Guerre déclarée entre le fabricant de vélos électriques Rebirth et Saint-Lô Agglo : expulsion en vue pour loyers impayés
Saint-Lô Agglo a décidé d’engager une procédure d’expulsion contre l’entreprise Rebirth, spécialisée dans la fabrication de vélos à assistance électrique, en raison de plusieurs mois de loyers impayés. L’entreprise, qui produit notamment des modèles emblématiques comme le Solex, affirme de son côté que la collectivité lui doit 800 000 euros.
Le lundi 11 mai 2026, Saint-Lô Agglo a communiqué aux médias qu’elle avait entamé des démarches pour expulser Rebirth, précisant que l’entreprise n’avait pas réglé de loyers depuis décembre 2025, totalisant ainsi une dette de 122 665 euros. Grégory Trebaol, PDG de Rebirth, a exprimé son étonnement face à cette annonce, soulignant que l’agglomération avait informé les médias avant même d’avoir engagé une action judiciaire officielle.
La collectivité justifie cette procédure par une situation financière préoccupante, affirmant avoir tenté à plusieurs reprises d’obtenir le règlement des loyers. En 2022, elle avait déjà saisi la justice pour des impayés, et en 2023, le tribunal judiciaire de Coutances avait accordé à Rebirth une période probatoire de deux ans. Cependant, Saint-Lô Agglo indique que la situation s’est détériorée, avec douze mises en demeure adressées à l’entreprise entre janvier 2024 et août 2025, et quatre nouvelles procédures lancées en 2026.
Rebirth reconnaît avoir quelques mois de retard, mais conteste la manière dont la situation a été gérée. Trebaol a déclaré : « On nous menace d’expulsion pour trois mois de loyers en retard, ce qui provoque une inquiétude chez nos 31 salariés. » L’entreprise a également signalé avoir tenté à plusieurs reprises de rencontrer l’agglomération pour discuter des impayés.

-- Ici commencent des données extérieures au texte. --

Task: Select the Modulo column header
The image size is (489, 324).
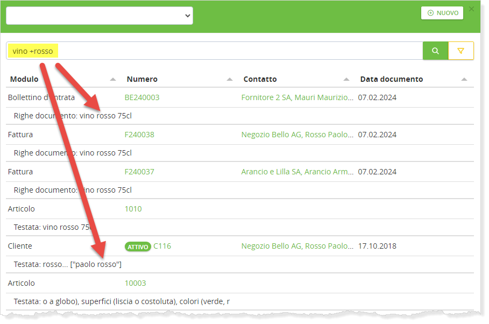Action: tap(24, 79)
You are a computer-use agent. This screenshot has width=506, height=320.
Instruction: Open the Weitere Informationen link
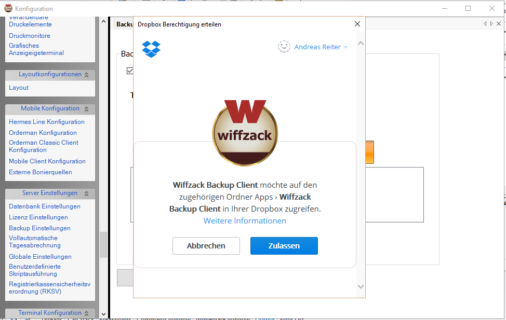click(245, 221)
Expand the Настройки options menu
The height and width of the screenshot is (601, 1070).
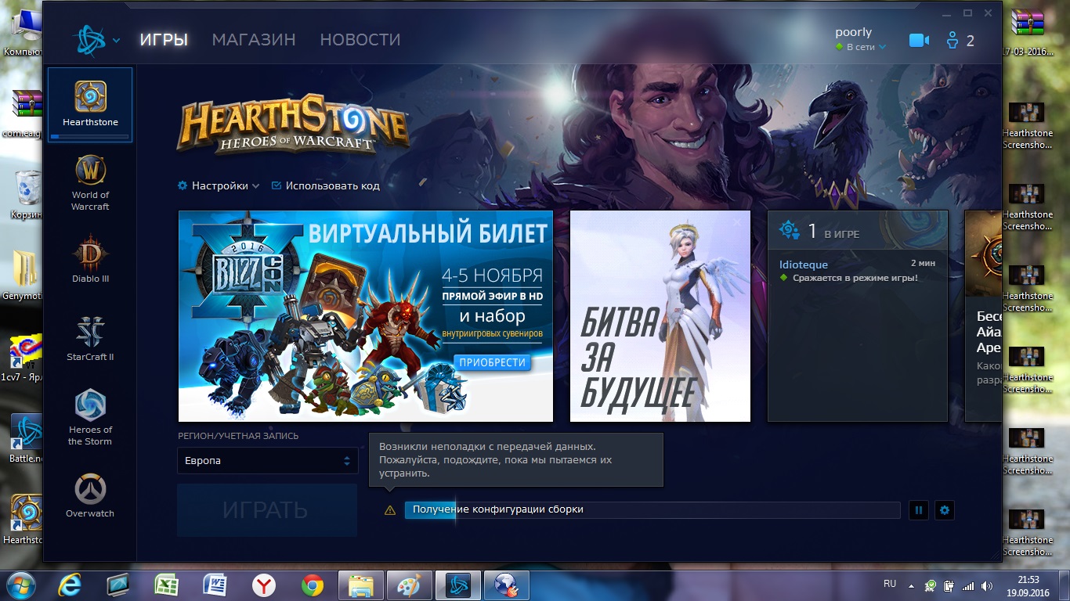219,186
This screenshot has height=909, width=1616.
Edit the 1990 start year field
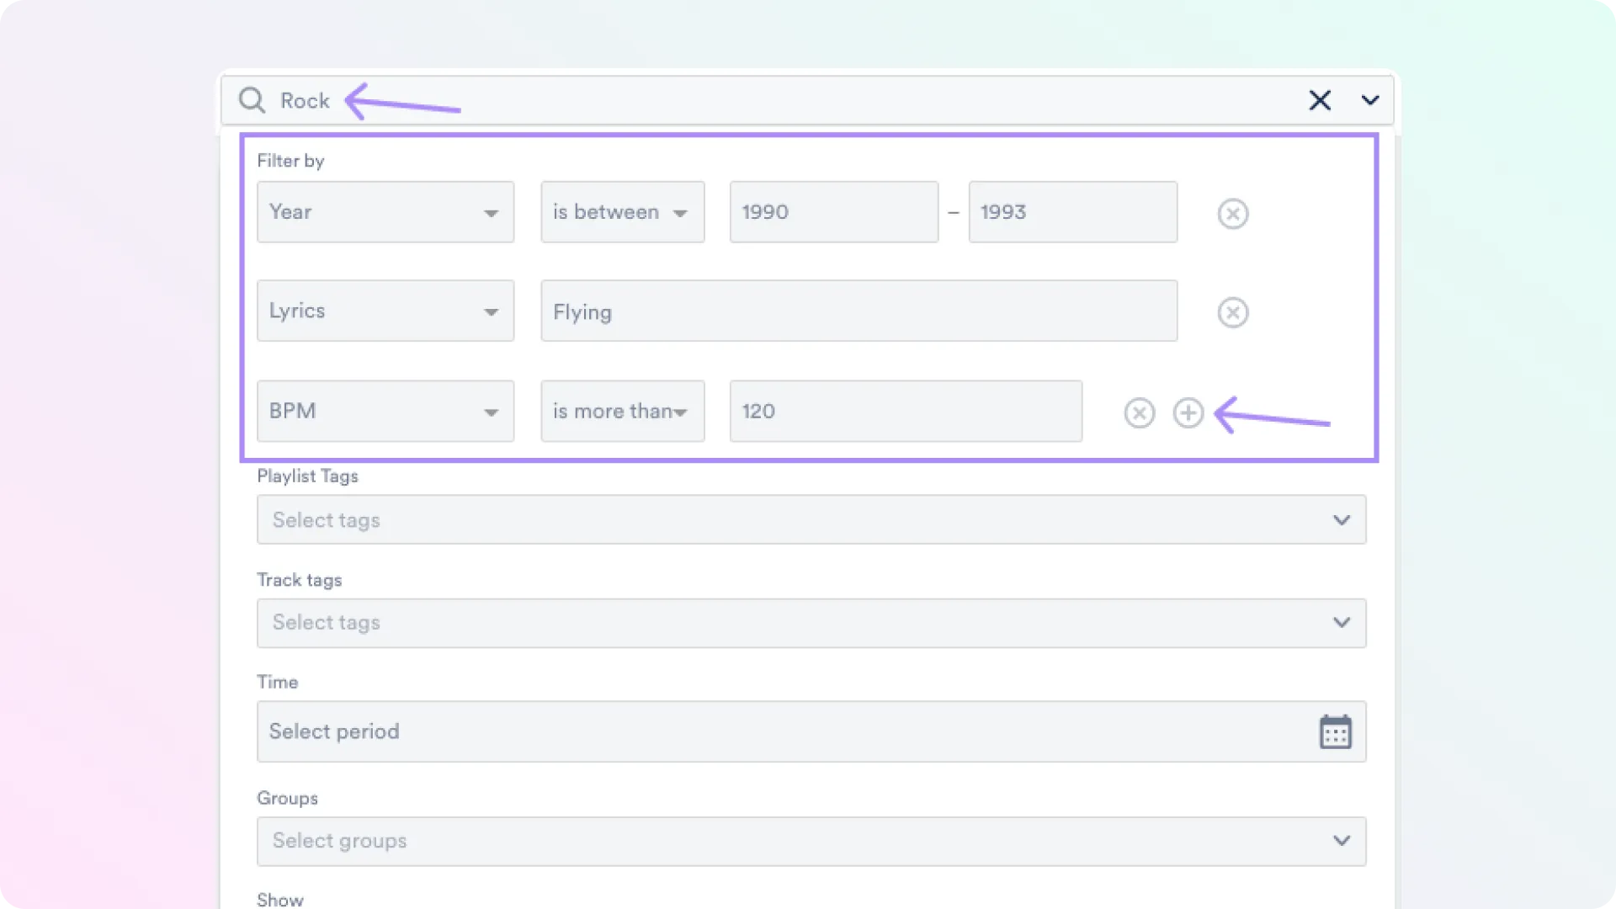833,212
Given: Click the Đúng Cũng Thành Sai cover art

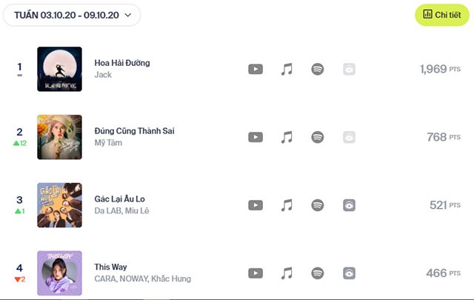Looking at the screenshot, I should pos(59,137).
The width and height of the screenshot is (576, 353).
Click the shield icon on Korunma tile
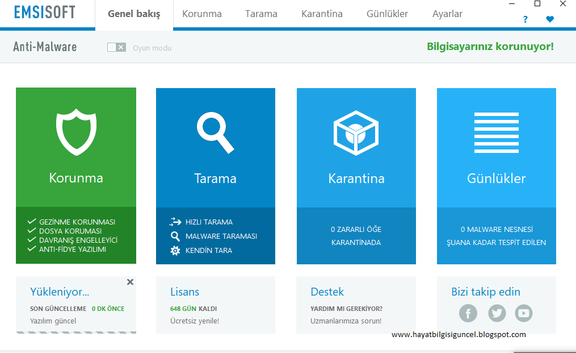tap(76, 133)
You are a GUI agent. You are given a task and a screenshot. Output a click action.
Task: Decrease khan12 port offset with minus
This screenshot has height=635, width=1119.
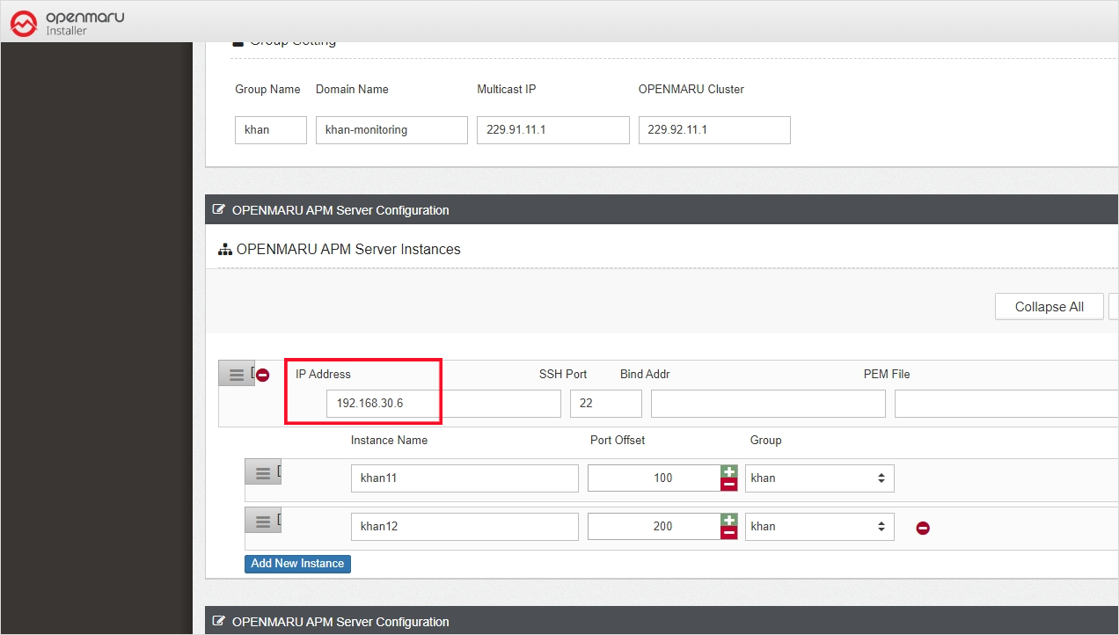(728, 533)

Le contexte financier de Rebirth est complexe. En 2019, l’entreprise a été placée en redressement judiciaire, et les murs de l’usine ont été restitués à Saint-Lô Agglo pour rembourser une dette de 4,9 millions d’euros. Trebaol souligne que l’entreprise a payé la TVA de 800 000 euros due par l’agglomération à l’État, une somme que l’État réclame toujours à Rebirth. Selon l’entreprise, Saint-Lô Agglo n’a jamais remboursé cette TVA, ce qui soulève des interrogations sur le motif réel de l’expulsion.
Saint-Lô Agglo a précisé que l’affaire de la TVA est distincte des impayés et a affirmé que Rebirth a jusqu’au 20 août 2026 pour quitter ses locaux dans la zone Neptune 2. De son côté, le Groupe Rebirth a contacté la Direction régionale de l’économie, de l’emploi, du travail et des solidarités (DREETS) et se déclare ouvert au dialogue pour trouver une solution favorable à ses salariés et au territoire.